Navios-bomba’ ficarão nos destaques vermelhos, muito próximos ao porto e grande adensamento populacional, cujos impactos não foram considerados pela Cetesb. Foto: GoogleMaps

Vazamentos no sistema podem virar nuvens incandescentes

Segundo literatura internacional, devido ao potencial inflamável do gás natural, possíveis vazamentos em equipamentos desses navios e em seus sistemas de transferência podem resultar em diversos desfechos. A dispersão na atmosfera, se perto de fontes de ignição, causa jato de fogo, nuvem incandescente, bola de fogo e até explosões. A propagação de radiação térmica, que pode ser intensa, representa elevado potencial de riscos à saúde humana e ao meio ambiente.Não é descartada também a “ruptura catastrófica” ou grande vazamento com ignição do gás natural liquefeito armazenado nos tanques criogênicos dos navios-bomba, ou mesmo em caso de colisão com outras embarcações, devido ao grande fluxo local. Por isso a assessoria técnica do MP projeta “quantidades significativas de fatalidades, além de prejuízos às atividades portuárias cujos estudos não foram exigidos pela Cetesb” para qualquer das regiões próximas ao canal de Santos: Ponta da Praia, Estuário, Macuco, Vila Mathias, Vila Nova, Paquetá, Centro, Valongo situados no município de Santos e dos bairros Jardim São Manoel/Vila Santa Rosa, Jardim Conceiçãozinha, Itapema e Vicente de Carvalho no município de Guarujá.É justamente para evitar tragédias que países desenvolvidos têm normas para a instalação desses terminais bem afastados da costa. Nos Estados Unidos depende de autorização da Administração Marítima do Departamento de Transporte e da Guarda Costeira. São esses órgãos do governo que determinam a distância, que não deve ser inferior a 3 milhas da costa. Ou seja, equivalente a 4,8 quilômetros. Isso justamente para proteger vidas.Como se fosse pouco todo esse conjunto de risco à população e à estrutura portuária devido à operação de descarga dos navios-bomba, tem ainda o gasoduto. Com 8,5 quilômetros de extensão, transporte uma substância inodora, odorizada apenas quando chega em Cubatão.
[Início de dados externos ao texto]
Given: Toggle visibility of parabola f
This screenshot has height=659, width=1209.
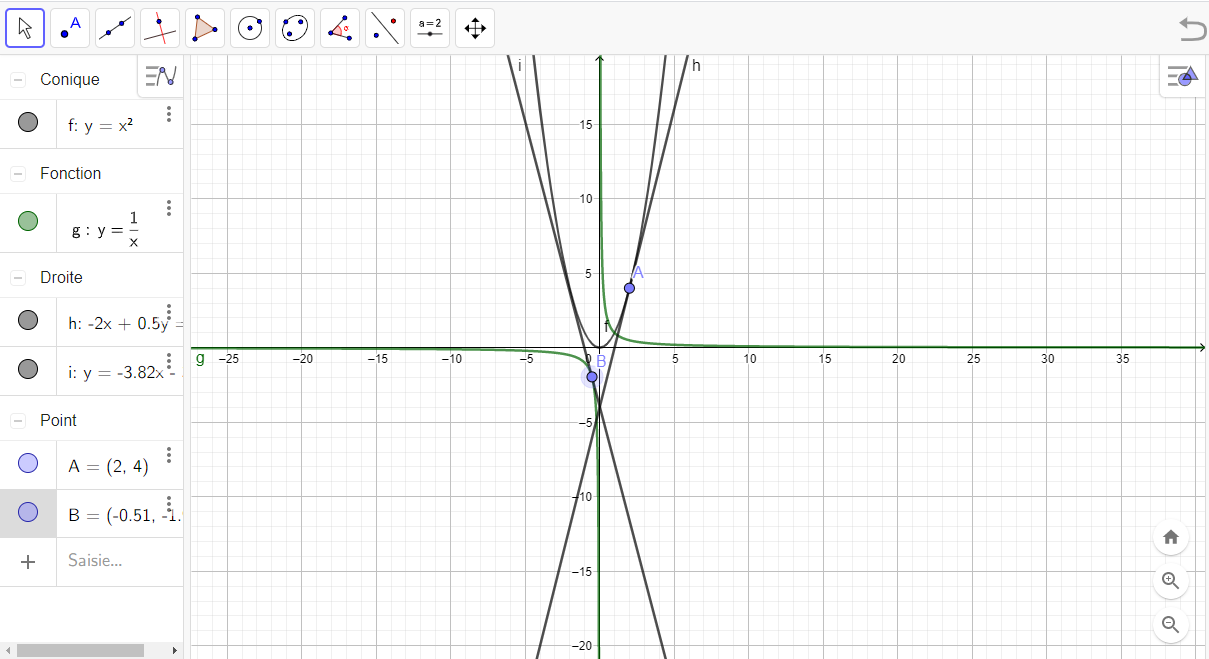Looking at the screenshot, I should pos(28,123).
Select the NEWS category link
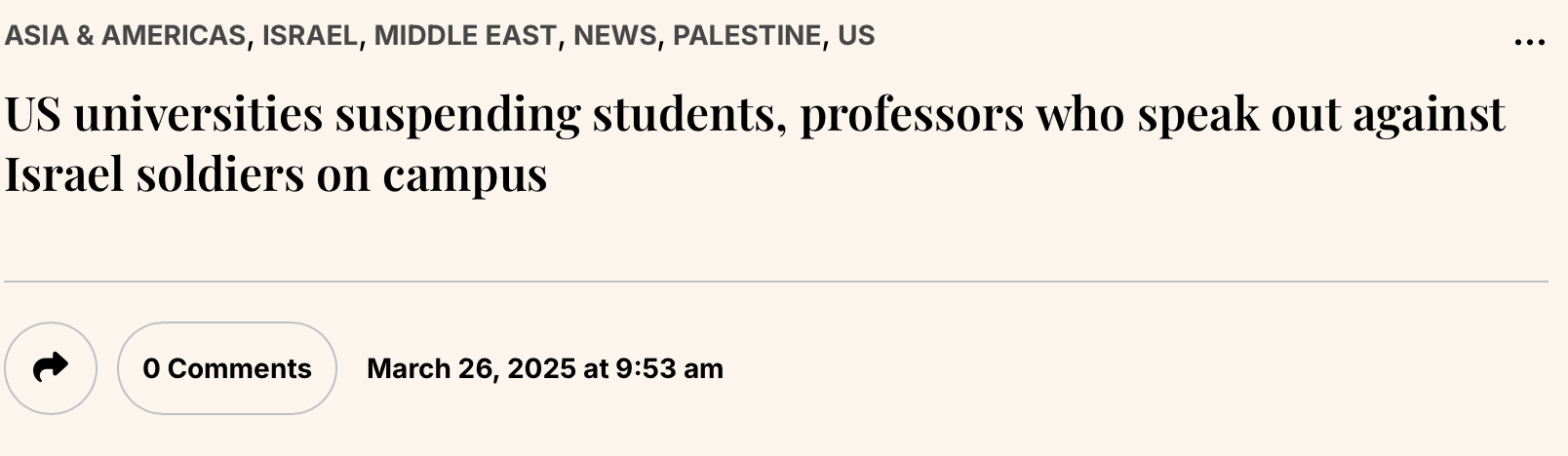Image resolution: width=1568 pixels, height=456 pixels. 615,36
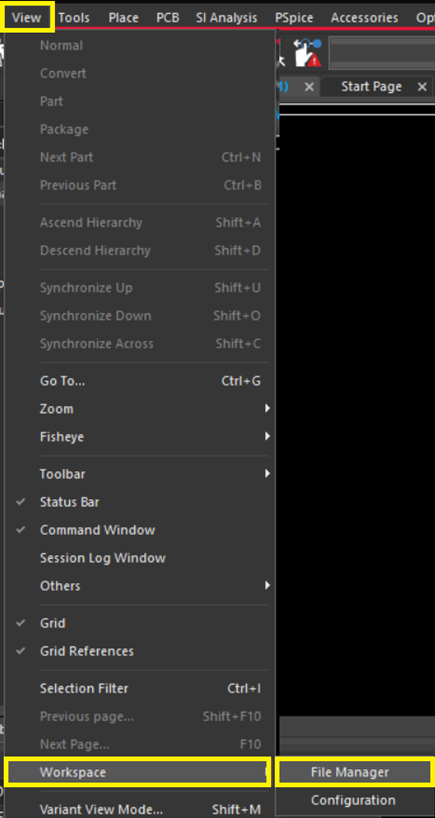Close the Start Page tab
Screen dimensions: 435x818
(x=422, y=87)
Com isso há perigo aumentado durante as operações de descarga e o transporte. O gasoduto, aliás, passará próximo de uma comunidade e uma empresa que utiliza carga elevada de eletricidade para a eletrólise, o que aumenta o risco em caso de vazamento de gás, segundo especialistas.

Tem ainda os riscos aos ecossistemas

Para além dos riscos à segurança, e não menos importante, a instalação do terminal dos navios-bombas em grande área de mata atlântica é nociva ao bioma e outros ecossistemas. O processo de regaseificação utiliza água do mar para aquecer o gás, recebendo produtos químicos para proteção dos vaporizadores, como o hipoclorito de sódio. Isso atinge diretamente locais de alimentação de aves, atividades de forrageio e de reprodução de espécies aquáticas marinhas e fluviais e os bancos de sedimentos.Segundo alertou a ACPO, há ainda o risco de, em caso de explosão de navios-bomba, uma vasta região da cidade e do porto vir a ser atingida, assim como a cava subaquática carregada de substâncias químicas tóxicas;Com base na análise dos documentos que instruem o licenciamento ambiental, o MP concluiu que o faltou à Cetesb examinar integralmente todos os aspectos ambientais inerentes ao temrinal dos navios-bomba. Isso porque admitiu que a maior parte dos seus impactos possam ser posteriormente monitorados, visando avaliações quanto a necessidade de medidas corretivas. “Portanto, questiona-se por qual motivo a Cetesb deixou de estabelecer igual procedimento para avaliação dos riscos sociais, uma vez que, em face do grande adensamento populacional existente nas regiões lindeiras ao canal de Santos, pode haver um número significativamente elevado de fatalidades”, diz trecho do documento.